Double claque dans la gueule, prise de conscience... il faut que je change des choses dans ma vie.
J'ai refait surface parce que j'ai toujours été combative. Et sûrement tellement trop bienveillante aussi, ou tout simplement en mode survie. La vie a repris son cours, travail, enfants, courses, weekends... Et sexe. Beaucoup plus qu'avant. Une passion renaissante, besoin de reconnaissance, besoin de sécurité, tellement besoin d'amour, je m'étais transformée en épouse idéale, celle qui ramène des sous à la maison, qui gère toute la logistique familiale et, que demander de mieux, la femme parfaite existe je l'ai trouvée, qui baise tous les jours et va même au-delà du devoir conjugal en s'achetant des dessous sexys.

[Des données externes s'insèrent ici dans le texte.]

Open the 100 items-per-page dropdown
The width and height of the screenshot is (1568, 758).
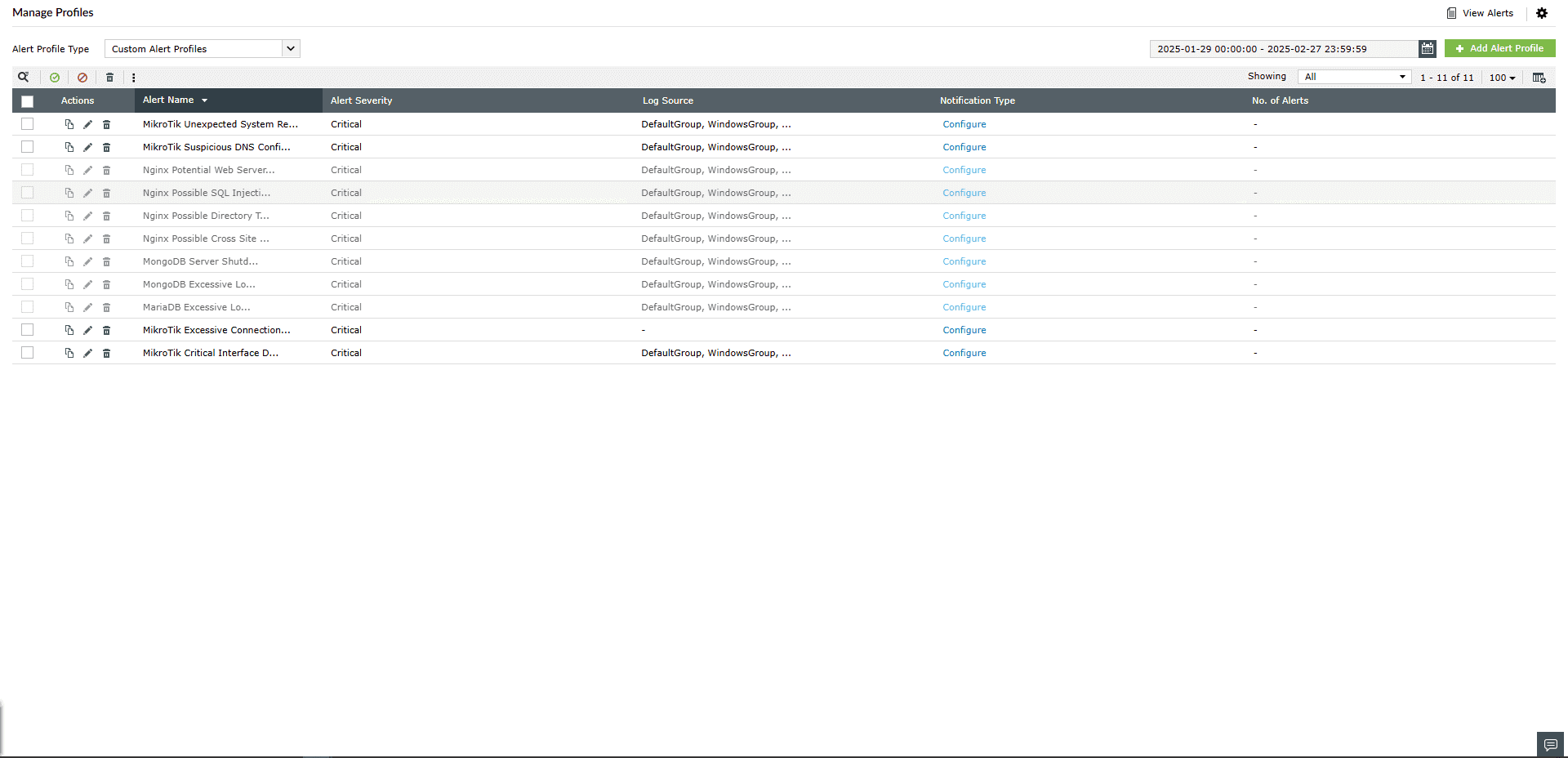(x=1501, y=78)
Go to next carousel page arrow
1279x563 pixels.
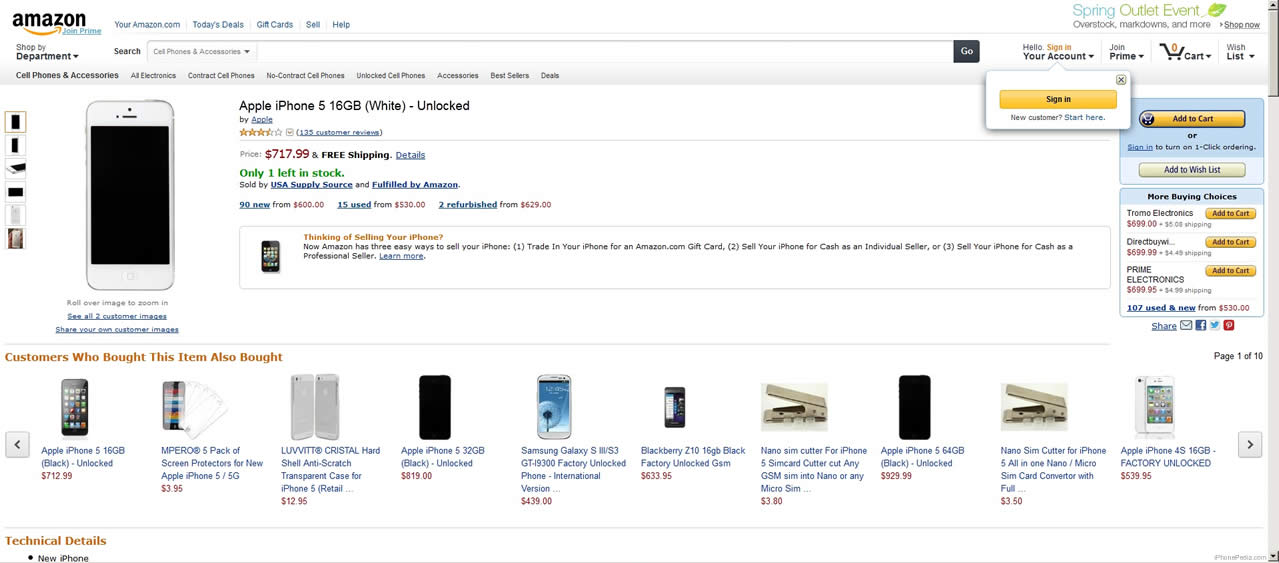point(1249,444)
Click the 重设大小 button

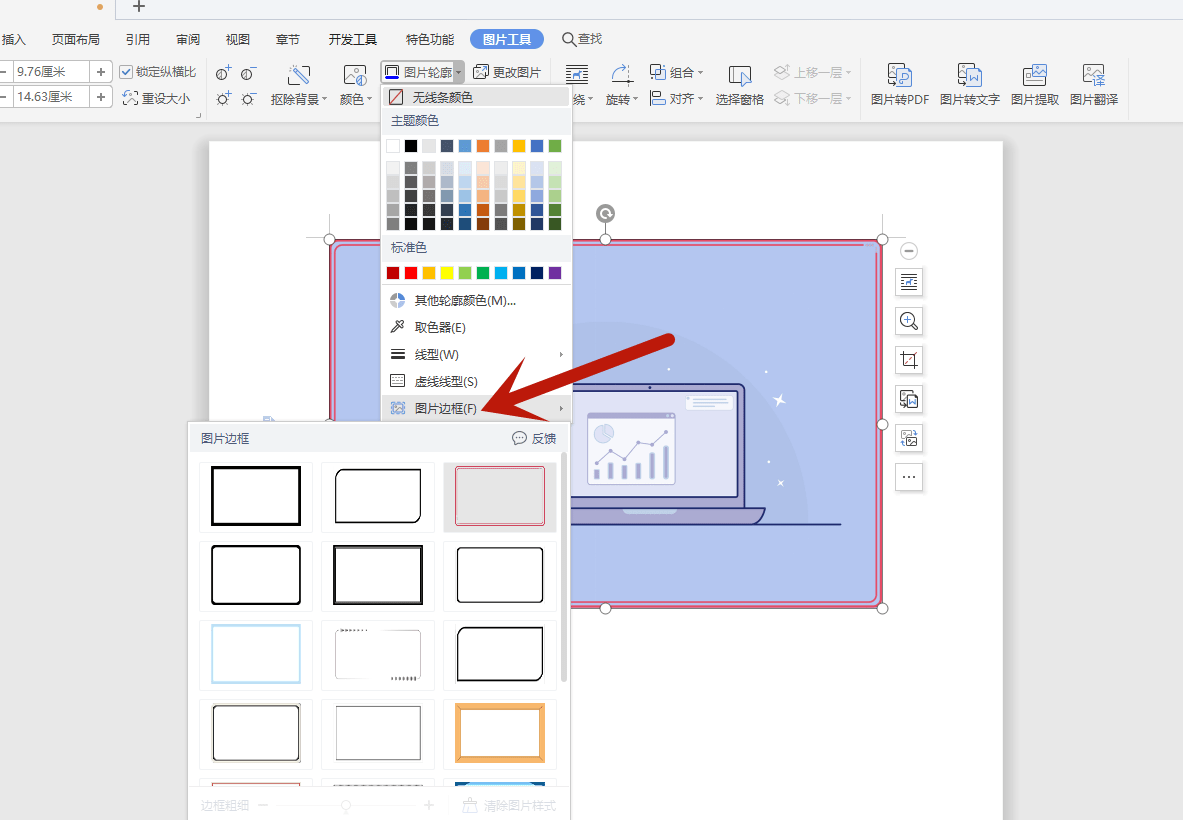(156, 98)
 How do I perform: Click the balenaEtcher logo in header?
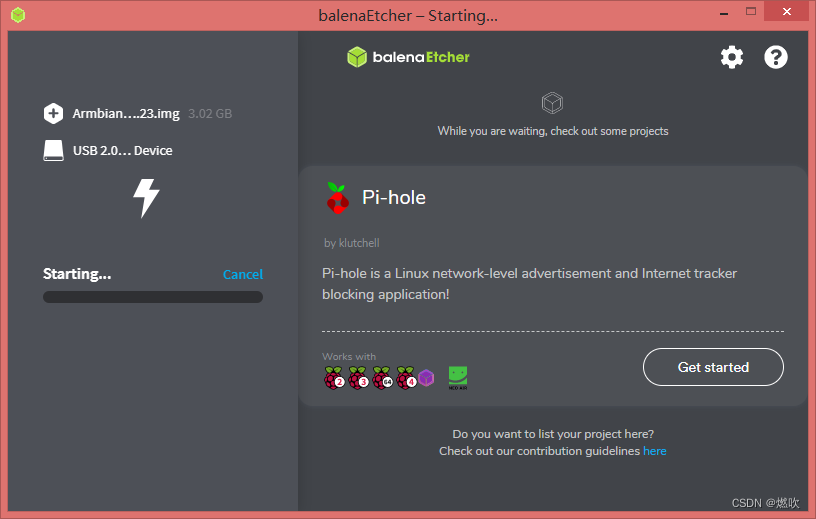point(409,57)
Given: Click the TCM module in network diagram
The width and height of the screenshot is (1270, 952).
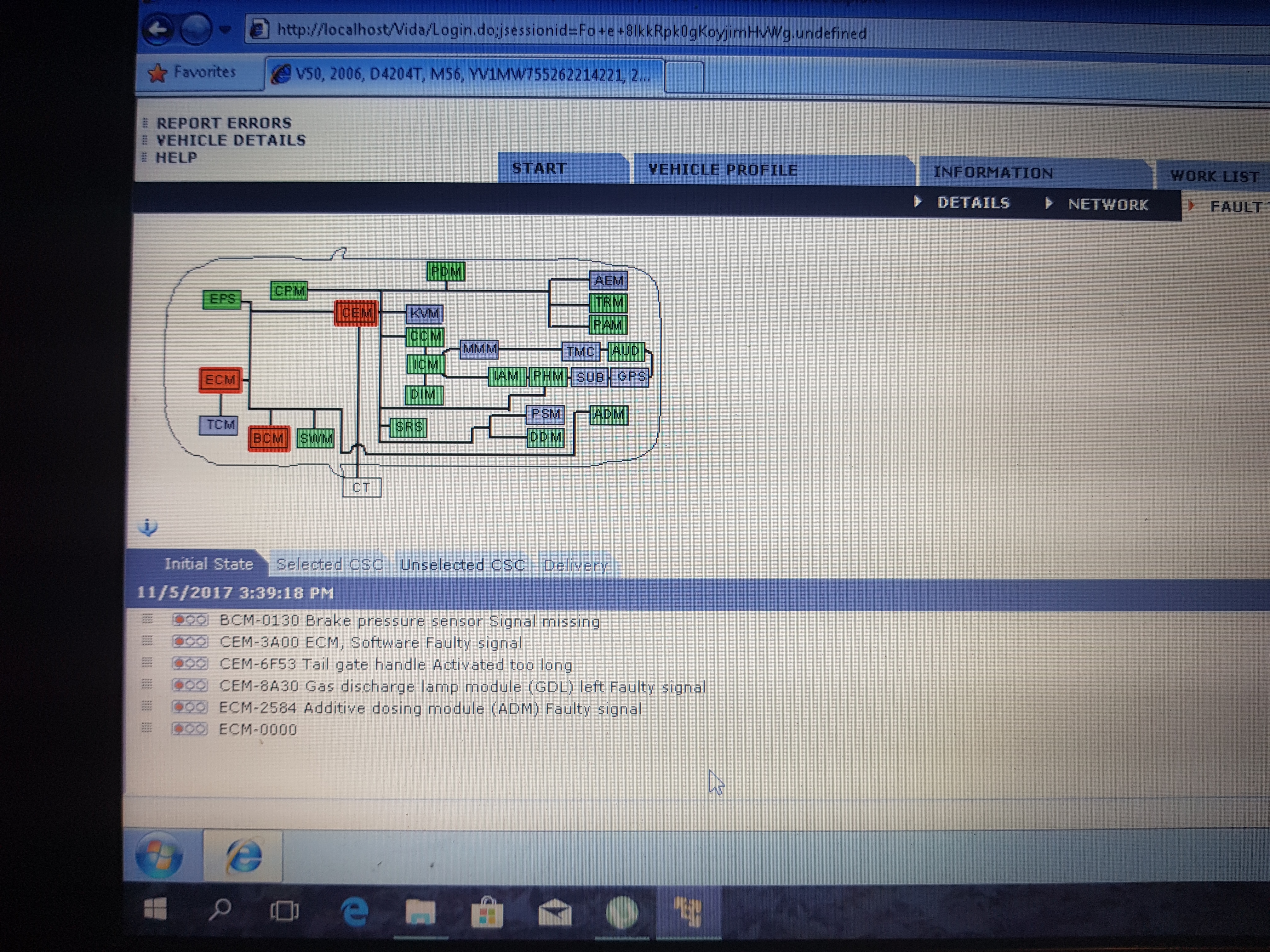Looking at the screenshot, I should click(219, 425).
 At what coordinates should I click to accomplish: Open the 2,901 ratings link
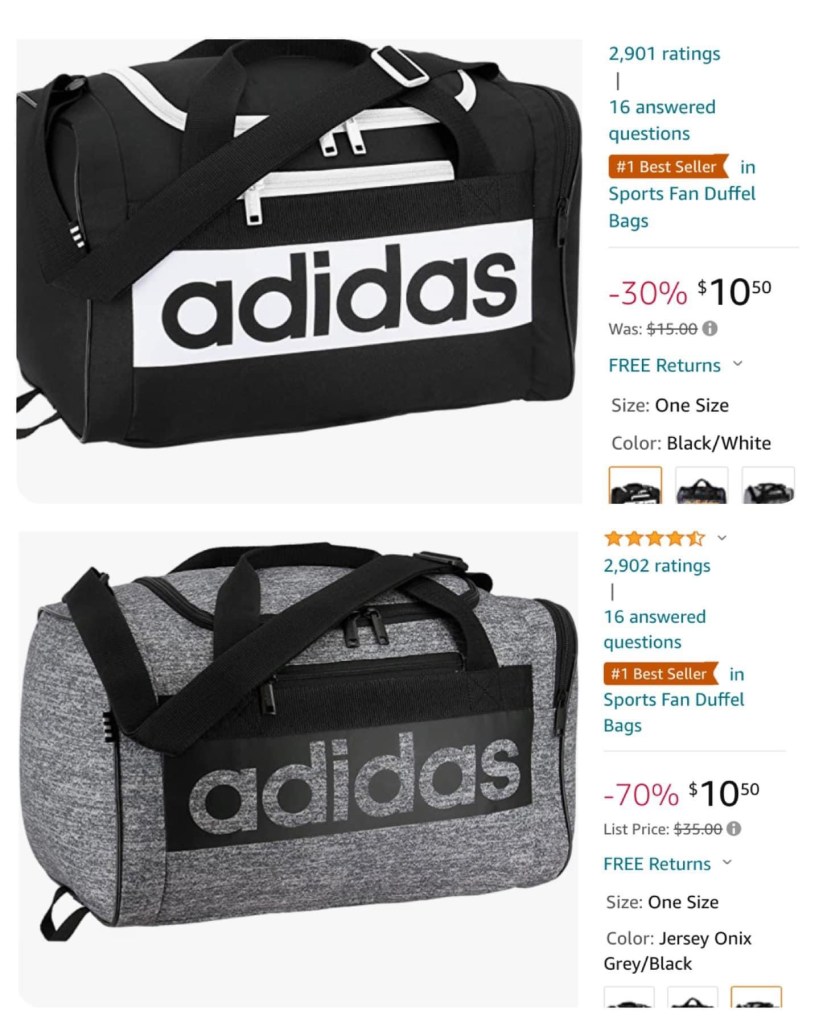pyautogui.click(x=664, y=54)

Fabrice pense donc que tout va mieux.
Il a déjà oublié les conseils de la psychothérapeute, l'expression des sentiments ce n'est pas son truc. Il a tourné la page, un peu trop vite à mon goût.
Mon portable ne fonctionnant plus très bien, Fabrice m'avait proposé d'utiliser son ancien téléphone. Apparemment il n'avait pas conscience de la symbolique de cet objet. J'avais d'abord refusé, impossible parce qu'il pue.
Mon côté économe prenant le dessus, parce que j'évitais l'achat d'un téléphone neuf, j'ai finalement accepté, à condition qu'il supprime lui-même, devant moi, tout ce qu'il contenait : les sms, les photos, les contacts, les liens dans les favoris (un des hôtels où il l'a vue), les favoris dans son GPS (un winebar à Bordeaux), les photos de Marion... Pour qu'il prenne conscience de tout ce que j'ai vu. Et aussi pour le replonger dans sa merde au cas où il aurait oublié que j'essaie toujours de l'éponger.
Ses déplacements professionnels sont une torture.
Un jour, lors d'une invitation chez des collègues de mon mari, un des convives, Gaël, a gentiment mentionné un séjour à Biarritz. Je me souvenais très bien de ce déplacement professionnel, officiellement dans le nord de la France, car c'est la seule fois où Gaël a accompagné Fabrice. Pour me rassurer, Fabrice m'avait envoyé des photos de l'hôtel, du restaurant... J'avais trouvé ça bizarre sur le moment. Trop de justification, trop louche.
Enfoiré.
Pour ne pas faire d'esclandre devant les gens, j'ai attendu le trajet du retour en voiture pour lui demander des comptes. Hein, quoi, qu'est-ce que tu racontes ?... J'ai ouvert son agenda et lui ai balancé à la gueule. C'était pour me préserver, a-t-il dit.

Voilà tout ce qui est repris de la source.